For riders who depend on elevators to access the transit system — including seniors, people with disabilities, parents with strollers, and anyone with mobility challenges — an unexpected outage isn't a minor inconvenience. It can mean being stranded on the wrong level of a station, missing a connection, or being forced to find an entirely different route.
An Accessibility Crisis Hidden in the Numbers
Ottawa's LRT system was designed to be fully accessible, and elevators are a core part of that promise. When those elevators fail at a rate of more than 20 times per month on average, that promise breaks down.
Advocates for accessible transit have long raised concerns about elevator reliability on the Confederation Line. The new data gives those concerns hard numbers to stand on — and raises serious questions about the maintenance contracts, equipment quality, and oversight systems in place.

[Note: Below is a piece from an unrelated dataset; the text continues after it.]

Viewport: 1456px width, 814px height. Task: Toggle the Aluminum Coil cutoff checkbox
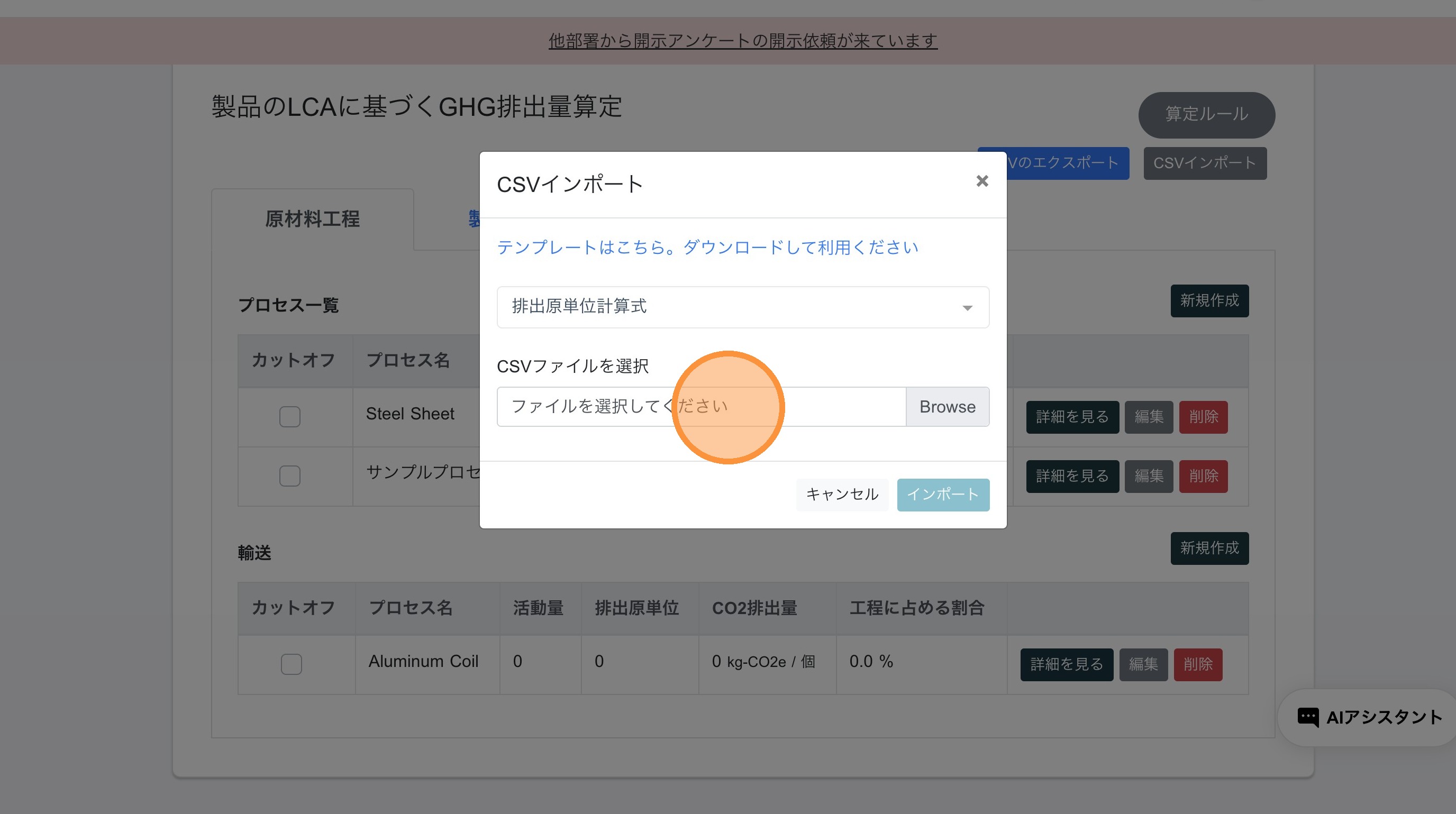click(291, 664)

Councillor Carr's request signals growing political pressure to treat elevator reliability as a transit priority, not an afterthought. The city has faced sustained criticism over LRT performance since the Confederation Line's troubled 2019 launch, and the O-Train expansion has brought additional scrutiny.

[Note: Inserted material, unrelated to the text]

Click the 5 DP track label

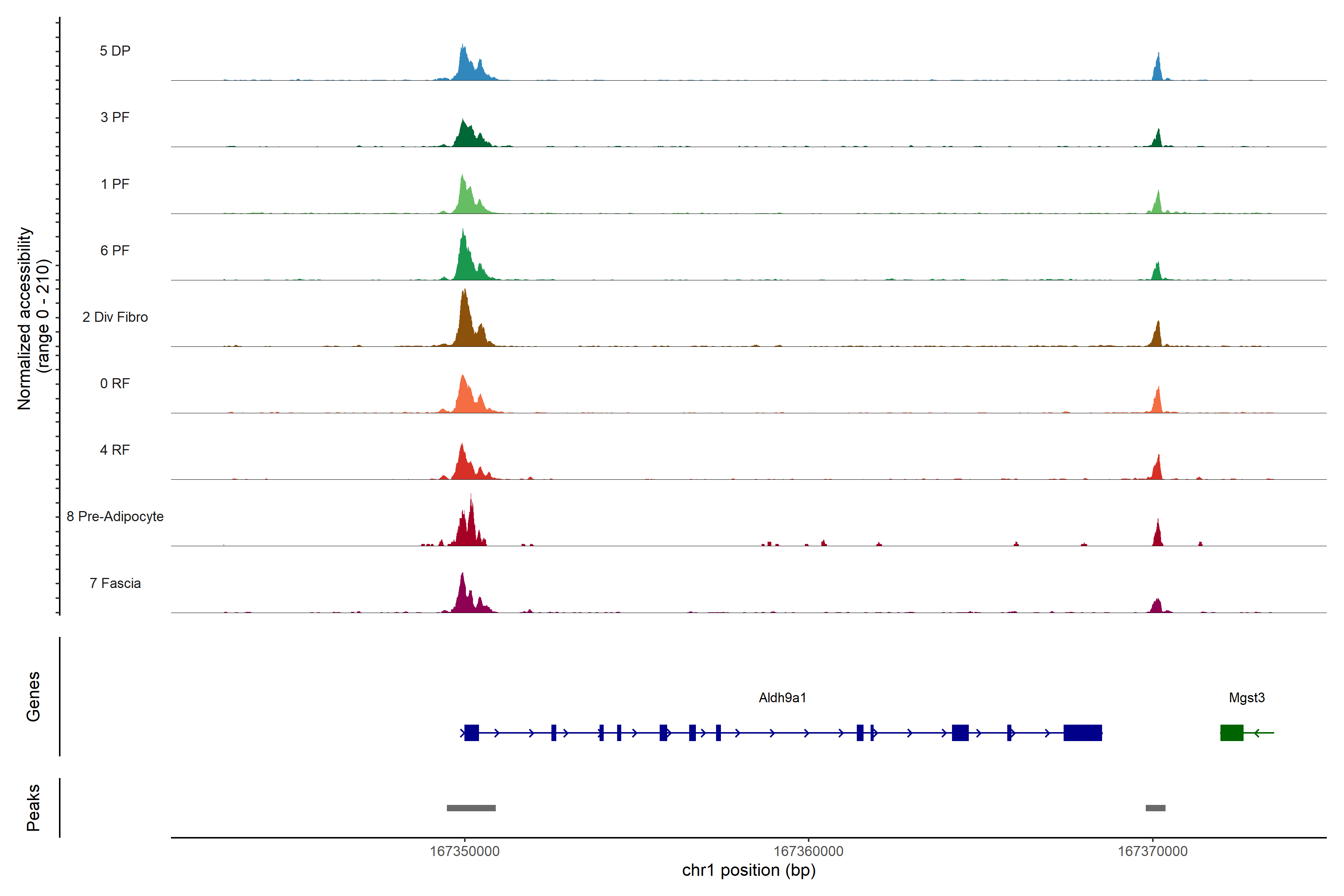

What Happens When an Elevator Goes Down?
When an elevator at an LRT station fails unexpectedly, OC Transpo is supposed to provide alternative accessible options — but those alternatives aren't always seamless or timely. Riders are often left to figure out workarounds on their own, especially during off-peak hours when fewer staff are present.
The sheer volume of outages — spread across 18 months and dozens of stations — suggests this isn't a one-off equipment problem. It points to a systemic issue that the city and its transit partners need to address head-on.
What's Next
It's not yet clear what action, if any, city council or OC Transpo management will take in response to the data. But with the numbers now on the record, advocates and councillors have a stronger foundation to push for concrete improvements — whether that means better maintenance protocols, more robust equipment, or clearer accountability when elevators fail.
For Ottawa transit riders who rely on those elevators every single day, the wait for answers has already been too long.